Its just a simple business server, so id assume accounts of - all kinds e.g. clients, stock deliveries, invoices and such I know I could just whack in any number but I thought id ask and get an idea
 
Very hard to say without a lot more info, presumably there is a Database or 2, probably some file sharing, maybe internally hosted e-mail....

I expect 64GB would be more than enough, though I'd also be looking at virtualising and splitting out the various services to different servers so that you don't have to take down the entire company when one system goes for a burton.

I'm speccing servers at the minute and 64GB of memory would come in at about £600, which is not a great deal at all for a company of 75 people.
 
It will have an

Active Directory Domain Controller/DNS
DHCP
Email
File Sharing

(that's it just now this scenario if being built up week by week to prepare us for our end of year project so its unclear what will be added later) lol
 
Last edited:
Well you'd need two of them for a start so you have some failover. And you wouldn't want to be installing other services on your domain controllers so you'd either need lots of boxes (no) or to virtualize it all. And then you have the costs of building a room that is secure enough and has the right sort of environment to house servers in, at which point you're building a small datacentre for 75 people which doesn't make much sense.

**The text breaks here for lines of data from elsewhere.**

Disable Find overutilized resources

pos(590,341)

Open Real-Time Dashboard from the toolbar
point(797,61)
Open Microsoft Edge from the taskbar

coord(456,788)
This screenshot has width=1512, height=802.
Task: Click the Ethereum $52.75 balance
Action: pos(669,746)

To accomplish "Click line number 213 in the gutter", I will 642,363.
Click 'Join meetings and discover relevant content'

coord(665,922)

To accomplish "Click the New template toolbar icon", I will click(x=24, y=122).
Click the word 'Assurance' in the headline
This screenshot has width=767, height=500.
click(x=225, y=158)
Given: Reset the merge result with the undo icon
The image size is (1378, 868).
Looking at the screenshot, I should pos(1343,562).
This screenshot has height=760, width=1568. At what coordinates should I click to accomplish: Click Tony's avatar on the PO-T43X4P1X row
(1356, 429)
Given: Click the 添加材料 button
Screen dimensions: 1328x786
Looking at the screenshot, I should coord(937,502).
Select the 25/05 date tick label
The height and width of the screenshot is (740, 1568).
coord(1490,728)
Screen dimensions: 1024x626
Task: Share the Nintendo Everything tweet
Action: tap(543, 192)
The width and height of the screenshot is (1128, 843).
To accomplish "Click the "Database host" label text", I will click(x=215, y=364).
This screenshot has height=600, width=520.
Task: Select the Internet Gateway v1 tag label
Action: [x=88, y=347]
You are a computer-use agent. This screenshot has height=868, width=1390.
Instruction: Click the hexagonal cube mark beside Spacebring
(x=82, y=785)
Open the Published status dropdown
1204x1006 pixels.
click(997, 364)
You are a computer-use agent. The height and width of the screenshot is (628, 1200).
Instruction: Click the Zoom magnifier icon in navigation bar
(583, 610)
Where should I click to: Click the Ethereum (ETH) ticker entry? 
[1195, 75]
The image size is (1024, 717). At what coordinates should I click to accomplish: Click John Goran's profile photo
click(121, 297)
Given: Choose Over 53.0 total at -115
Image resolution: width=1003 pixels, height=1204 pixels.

You can make the hardware costs go away quite a lot by hosting your 2 DCs (DNS, DHCP, etc) on Azure in a private network and linking this back to your site over a VPN meaning you only have to deal with file storage locally, which you can do with a cheapish NetApp or a Windows Storage Server appliance. For email use Google Apps or Hosted Exchange.

I'd be concerned if your course is pushing you to drop a single tower server with one Windows install running everything, into the corner of an office for a company of 75.
 
Is this homework or actual something that's going live? If it's homework you really should do the research yourself without asking.

What we say we would put into a server may be not what you might put into it. There is no real answer as long as you justify why you require that much with minor calculations.